Perda Minol Dicabut, Satpol PP Tak Bisa ‘Ngebut’

Perda Minol Dicabut, Satpol PP Tak Bisa ‘Ngebut’

BERBAGI
Foto: Dr. Erdi, M.Si, Dosen Ilmu Administrasi Negara Fisip Untan/Sukardi

Pontianak, thetanjungpuratimes.com – Setelah Peraturan Daerah (Perda) Nomor 2 Tahun 2010 tentang Pengendalian Peredaran Minuman Beralkohol (Mihol) dicabut, Satuan Polisi Pamong Praja (Satpol PP) tidak bisa ngebut untuk menertibkan peredaran minuman beralkohol.
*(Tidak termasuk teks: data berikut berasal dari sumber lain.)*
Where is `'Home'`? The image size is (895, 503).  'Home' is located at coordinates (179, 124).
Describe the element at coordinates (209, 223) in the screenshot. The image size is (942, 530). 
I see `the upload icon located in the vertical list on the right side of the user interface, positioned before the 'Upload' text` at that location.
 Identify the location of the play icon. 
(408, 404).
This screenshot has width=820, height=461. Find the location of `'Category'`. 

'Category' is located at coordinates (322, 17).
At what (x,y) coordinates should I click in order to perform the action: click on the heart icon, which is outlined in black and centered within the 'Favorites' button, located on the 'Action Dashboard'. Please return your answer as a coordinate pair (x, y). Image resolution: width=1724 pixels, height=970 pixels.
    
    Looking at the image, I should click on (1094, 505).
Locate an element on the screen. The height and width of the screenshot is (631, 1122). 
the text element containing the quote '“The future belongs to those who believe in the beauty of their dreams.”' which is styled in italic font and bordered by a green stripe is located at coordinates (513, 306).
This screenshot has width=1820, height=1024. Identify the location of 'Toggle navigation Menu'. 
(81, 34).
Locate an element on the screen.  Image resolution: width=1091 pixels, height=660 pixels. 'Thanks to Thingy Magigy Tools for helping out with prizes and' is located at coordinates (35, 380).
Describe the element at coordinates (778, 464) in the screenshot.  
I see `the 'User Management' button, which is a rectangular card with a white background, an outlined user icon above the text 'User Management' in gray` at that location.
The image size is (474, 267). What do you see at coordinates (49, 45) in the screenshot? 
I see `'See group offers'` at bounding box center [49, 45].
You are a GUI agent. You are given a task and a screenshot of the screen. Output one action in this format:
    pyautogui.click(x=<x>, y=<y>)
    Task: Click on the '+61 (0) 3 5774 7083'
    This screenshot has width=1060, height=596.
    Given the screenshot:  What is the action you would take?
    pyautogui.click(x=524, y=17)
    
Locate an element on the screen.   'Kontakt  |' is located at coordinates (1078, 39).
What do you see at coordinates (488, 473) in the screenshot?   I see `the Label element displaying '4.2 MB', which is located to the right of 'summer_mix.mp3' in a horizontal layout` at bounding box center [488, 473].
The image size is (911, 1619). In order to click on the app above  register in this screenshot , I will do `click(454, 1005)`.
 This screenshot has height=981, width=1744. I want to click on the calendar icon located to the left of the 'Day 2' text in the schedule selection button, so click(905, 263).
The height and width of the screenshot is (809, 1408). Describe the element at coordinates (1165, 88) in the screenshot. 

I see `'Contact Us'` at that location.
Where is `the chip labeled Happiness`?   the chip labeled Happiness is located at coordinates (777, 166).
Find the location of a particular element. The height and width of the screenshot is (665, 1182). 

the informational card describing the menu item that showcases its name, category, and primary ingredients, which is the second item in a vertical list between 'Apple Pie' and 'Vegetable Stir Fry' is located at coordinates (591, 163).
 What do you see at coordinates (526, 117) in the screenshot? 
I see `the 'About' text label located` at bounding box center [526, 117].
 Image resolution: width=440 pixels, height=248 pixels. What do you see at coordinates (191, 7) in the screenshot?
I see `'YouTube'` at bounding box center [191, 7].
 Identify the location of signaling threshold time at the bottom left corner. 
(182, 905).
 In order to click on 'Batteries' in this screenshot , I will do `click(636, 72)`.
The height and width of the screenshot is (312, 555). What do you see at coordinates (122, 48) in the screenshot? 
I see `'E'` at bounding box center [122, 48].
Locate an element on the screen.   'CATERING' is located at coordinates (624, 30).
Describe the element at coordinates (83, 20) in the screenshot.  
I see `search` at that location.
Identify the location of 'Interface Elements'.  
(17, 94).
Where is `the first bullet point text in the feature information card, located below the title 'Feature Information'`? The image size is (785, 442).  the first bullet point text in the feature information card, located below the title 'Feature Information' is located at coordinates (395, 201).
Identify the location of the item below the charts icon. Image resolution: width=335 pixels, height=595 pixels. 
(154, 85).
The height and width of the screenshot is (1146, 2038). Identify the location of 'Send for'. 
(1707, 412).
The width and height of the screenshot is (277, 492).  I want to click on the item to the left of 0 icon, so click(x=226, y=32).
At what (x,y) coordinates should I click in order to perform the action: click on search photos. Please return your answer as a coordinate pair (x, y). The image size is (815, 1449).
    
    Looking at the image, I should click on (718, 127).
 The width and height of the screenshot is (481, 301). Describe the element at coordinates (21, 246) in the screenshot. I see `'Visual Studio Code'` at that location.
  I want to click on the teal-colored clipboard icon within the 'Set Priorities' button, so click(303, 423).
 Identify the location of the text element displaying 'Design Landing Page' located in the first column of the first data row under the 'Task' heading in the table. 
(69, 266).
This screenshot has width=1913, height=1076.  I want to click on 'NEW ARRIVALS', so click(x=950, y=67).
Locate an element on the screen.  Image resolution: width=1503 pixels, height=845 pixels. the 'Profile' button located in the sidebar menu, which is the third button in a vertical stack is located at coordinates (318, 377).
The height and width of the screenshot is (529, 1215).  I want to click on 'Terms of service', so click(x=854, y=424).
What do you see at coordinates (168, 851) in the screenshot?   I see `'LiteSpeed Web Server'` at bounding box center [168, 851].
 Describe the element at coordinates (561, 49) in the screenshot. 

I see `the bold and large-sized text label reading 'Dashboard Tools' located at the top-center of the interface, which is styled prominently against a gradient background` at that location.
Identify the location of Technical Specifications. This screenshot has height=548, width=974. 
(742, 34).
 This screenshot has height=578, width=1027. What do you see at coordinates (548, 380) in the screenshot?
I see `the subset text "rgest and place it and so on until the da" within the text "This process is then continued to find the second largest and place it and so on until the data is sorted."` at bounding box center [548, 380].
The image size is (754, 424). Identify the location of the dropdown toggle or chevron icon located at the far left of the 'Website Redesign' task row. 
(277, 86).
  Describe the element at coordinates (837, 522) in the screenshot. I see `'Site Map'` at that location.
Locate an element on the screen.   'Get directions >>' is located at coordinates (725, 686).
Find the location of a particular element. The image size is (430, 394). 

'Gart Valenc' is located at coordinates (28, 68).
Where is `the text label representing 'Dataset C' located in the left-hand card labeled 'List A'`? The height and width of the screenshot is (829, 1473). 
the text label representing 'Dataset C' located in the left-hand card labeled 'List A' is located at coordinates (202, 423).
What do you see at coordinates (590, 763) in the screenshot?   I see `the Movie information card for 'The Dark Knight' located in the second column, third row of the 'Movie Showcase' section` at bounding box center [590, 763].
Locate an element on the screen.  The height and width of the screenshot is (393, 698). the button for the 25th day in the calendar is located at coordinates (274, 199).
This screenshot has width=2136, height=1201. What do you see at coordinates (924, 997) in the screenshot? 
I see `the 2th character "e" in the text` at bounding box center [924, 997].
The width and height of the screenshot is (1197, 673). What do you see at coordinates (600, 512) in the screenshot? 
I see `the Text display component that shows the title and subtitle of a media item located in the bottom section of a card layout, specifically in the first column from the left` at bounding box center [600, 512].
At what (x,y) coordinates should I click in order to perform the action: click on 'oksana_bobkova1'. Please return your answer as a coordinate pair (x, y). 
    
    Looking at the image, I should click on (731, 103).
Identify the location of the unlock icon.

“Dasar pencabutan Perda ini adalah rekomendasi dari pemerintah pusat untuk menertibkan peredaran minuman beralkohol di daerah, walaupun sebenarnya UU nomor 23 tahun 2014, dalam pasalnya itu tidak mengatur secara detail pengaturan tentang pengendalian peredaran mimunan beralkohol. Karena direkomendasikan Mendagri untuk dicabut, maka DPRD Provinsi Kalbar, mau tidak mau harus mencabut Perda Nomor 2 Tahun 2010,” kata Dosen Ilmu Administrasi Negara Fisip Untan, Dr. Erdi, M.Si, Rabu (13/9).

Erdi mengatakan, sesuai perintah Menteri Dalam Negeri (Mendagri) untuk menghapus Undang-Undang yang dianggap bertentangan dengan keinginan memajukan industri di seluruh kawasan Indonesia, setelah dilakukan evaluasi, terkenalah Perda Nomor 2 Tahun 2010, yang berdampak pada, hak dan kewenangan Satpol PP untuk menertibkan peredaran minuman beralkohol.

“Sekarang kewenangan ada pada Kepolisian, jadi bukan lagi pada Satpol PP. Maka penertiban urusan minuman beralkohol yang ada di seluruh Indonesia mengacu pada satu ketentuan yaitu Undang-Undang Nomor 23 Tahun 2014, yang walaupun secara tidak tegas mengatur itu, tetapi dalam pembagian urusan, di lampiran DD pembagian urusan antara pemerintah provinsi dan kabupaten, diminta pemerintah daerah untuk juga terlibat, ini yang rancu,” katanya.

Menurutnya, sebenarnya ketika Undang-Undang ini mau dipaksakan, tidak cocok untuk menertibkan minuman beralkohol, karena hanya kepolisian, sementara kontribusi polisi dengan masyarakat  di Indonesia yakni satu banding lima ratus, artinya pasti akan kendor pengawasannya.

“Perda Nomor 2 Tahun 2010 tentang Pengendalian Peredaran Minuman Beralkohol di Kalbar ini sebenarnya Perda yang baik, tetapi kemudian oleh menteri dianggap ‘mengganggu’ sehingga mau tidak mau harus dicabut. Kita mengapreasiasi DPRD kalbar yang patuh, ini konsikuensi Negara Kesatuan Republik Indonesia,” terangnya.